For each triad, Anthropac also provides the agreement rate, which is the proportion of triads in which each participant agreed with the modal response (i.e. that pair of fish in which most participants considered the most similar within each triad). Using a principal components analysis (PCA) on the interviewee vs. interviewee matrix also enabled us to determine the presence of a cultural consensus model . Widely shared information would be reflected in a “cultural consensus” or high agreement among individuals. To achieve this, each interviewee’s fish–distance matrix was correlated with that of every other interviewee, yielding a 45 x 45 matrix in which entries correspond to the observed agreement among interviewees on pairwise fish distances. A PCA was then performed on the inter-participant correlation matrix. Following Romney et al. , we deemed that a strong group consensus existed if (1) the ratio first and second factor eigenvalue was high, (2) the first eigenvalue accounted for a large portion of the variance, and (3) all individual first-factor scores were positive and relatively high. If these criteria are met, the structure of the agreement can be explained by a single factor solution, namely, the consensual model; otherwise, we may reach reliable conclusions about inter-participant differences .

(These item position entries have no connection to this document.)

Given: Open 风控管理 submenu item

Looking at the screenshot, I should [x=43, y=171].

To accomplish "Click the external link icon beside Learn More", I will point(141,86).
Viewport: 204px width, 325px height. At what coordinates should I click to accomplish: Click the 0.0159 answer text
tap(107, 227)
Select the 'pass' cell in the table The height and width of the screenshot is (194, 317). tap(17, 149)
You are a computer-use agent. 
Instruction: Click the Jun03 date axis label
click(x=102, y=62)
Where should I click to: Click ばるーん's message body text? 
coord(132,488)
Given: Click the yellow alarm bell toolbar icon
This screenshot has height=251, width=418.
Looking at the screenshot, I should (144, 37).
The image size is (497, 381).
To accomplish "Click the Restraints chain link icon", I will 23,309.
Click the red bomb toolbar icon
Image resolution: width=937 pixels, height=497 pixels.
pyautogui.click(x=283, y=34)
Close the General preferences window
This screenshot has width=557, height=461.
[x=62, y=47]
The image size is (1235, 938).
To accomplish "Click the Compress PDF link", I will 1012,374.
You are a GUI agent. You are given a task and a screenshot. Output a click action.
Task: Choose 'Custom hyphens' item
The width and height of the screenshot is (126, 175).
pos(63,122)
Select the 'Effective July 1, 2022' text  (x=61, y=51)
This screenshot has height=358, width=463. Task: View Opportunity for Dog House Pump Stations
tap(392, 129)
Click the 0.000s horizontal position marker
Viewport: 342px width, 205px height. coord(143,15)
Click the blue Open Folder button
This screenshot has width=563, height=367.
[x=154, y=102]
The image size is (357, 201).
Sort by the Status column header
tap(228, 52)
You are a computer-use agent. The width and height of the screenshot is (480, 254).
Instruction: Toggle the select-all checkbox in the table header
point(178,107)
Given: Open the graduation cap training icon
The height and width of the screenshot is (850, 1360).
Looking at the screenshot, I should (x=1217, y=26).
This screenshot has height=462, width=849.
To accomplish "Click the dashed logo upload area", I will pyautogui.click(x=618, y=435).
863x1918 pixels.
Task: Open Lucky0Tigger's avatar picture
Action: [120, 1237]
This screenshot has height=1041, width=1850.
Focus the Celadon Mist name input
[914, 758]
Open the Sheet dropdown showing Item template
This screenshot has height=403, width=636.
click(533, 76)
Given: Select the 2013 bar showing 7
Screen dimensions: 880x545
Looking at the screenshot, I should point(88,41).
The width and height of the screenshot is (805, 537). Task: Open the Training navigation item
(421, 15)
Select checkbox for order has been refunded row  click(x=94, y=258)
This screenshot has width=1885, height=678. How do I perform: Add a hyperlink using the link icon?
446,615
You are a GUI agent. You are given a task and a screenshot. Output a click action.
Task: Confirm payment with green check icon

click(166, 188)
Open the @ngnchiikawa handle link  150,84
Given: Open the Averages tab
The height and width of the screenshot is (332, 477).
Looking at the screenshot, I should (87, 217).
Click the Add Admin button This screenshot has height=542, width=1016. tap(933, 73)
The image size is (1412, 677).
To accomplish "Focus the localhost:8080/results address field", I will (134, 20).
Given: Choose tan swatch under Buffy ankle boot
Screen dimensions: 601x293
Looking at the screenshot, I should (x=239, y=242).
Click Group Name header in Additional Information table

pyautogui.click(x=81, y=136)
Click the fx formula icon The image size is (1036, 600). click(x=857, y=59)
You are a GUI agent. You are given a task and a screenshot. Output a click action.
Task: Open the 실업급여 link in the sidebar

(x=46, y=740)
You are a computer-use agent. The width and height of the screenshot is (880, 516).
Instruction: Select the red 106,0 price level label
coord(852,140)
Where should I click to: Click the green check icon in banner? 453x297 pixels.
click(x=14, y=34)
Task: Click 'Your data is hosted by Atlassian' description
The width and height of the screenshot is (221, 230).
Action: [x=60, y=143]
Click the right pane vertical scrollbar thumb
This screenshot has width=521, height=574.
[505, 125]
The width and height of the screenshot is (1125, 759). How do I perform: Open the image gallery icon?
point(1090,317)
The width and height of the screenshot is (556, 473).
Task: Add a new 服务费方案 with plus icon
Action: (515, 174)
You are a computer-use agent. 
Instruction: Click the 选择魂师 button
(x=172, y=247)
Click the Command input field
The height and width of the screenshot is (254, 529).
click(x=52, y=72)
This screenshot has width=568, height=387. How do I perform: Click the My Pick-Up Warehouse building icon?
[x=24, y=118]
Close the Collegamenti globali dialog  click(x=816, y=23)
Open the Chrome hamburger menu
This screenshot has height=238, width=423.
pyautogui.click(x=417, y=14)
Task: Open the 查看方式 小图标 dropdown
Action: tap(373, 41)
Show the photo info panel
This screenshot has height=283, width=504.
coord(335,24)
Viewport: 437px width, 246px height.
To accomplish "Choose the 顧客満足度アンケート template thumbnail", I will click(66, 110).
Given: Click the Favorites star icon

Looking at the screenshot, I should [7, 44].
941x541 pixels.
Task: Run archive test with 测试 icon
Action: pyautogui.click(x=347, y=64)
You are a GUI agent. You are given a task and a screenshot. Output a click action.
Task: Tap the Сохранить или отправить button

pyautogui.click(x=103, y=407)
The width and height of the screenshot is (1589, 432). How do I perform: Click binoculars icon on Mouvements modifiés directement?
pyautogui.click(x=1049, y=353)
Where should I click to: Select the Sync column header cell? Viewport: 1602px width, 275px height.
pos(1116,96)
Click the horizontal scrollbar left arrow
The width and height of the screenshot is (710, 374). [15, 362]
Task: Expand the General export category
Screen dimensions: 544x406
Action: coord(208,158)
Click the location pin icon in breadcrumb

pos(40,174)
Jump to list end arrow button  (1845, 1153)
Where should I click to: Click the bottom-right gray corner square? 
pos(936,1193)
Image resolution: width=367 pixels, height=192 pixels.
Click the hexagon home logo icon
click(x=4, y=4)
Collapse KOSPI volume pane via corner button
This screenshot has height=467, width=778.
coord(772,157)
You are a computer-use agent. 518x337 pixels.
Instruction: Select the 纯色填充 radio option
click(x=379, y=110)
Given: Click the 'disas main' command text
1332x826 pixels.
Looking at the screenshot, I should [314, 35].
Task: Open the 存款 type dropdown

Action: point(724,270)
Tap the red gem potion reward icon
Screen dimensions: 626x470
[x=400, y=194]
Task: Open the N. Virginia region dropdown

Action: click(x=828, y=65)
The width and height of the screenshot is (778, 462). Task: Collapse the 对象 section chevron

We also carried out PERMANOVAs on the interviewee fish-distance matrices to determine if gender, activity and their interactions had any bearing on fish ethnotaxonomic classification. To determine if the agreement rate of participants with the modal response was related to gender, age and activity, we fitted a generalized linear model of the participants’ modal response (dependent variable) with their respective ages, genders, and activities as independent variables, using α < 0.05. All analyses were performed in R (R Core Team 2017). The R script for calculating Salience indices was provided by L. Chaves upon request and ordinations and PERMANOVAs were performed using the adonis function in the vegan package.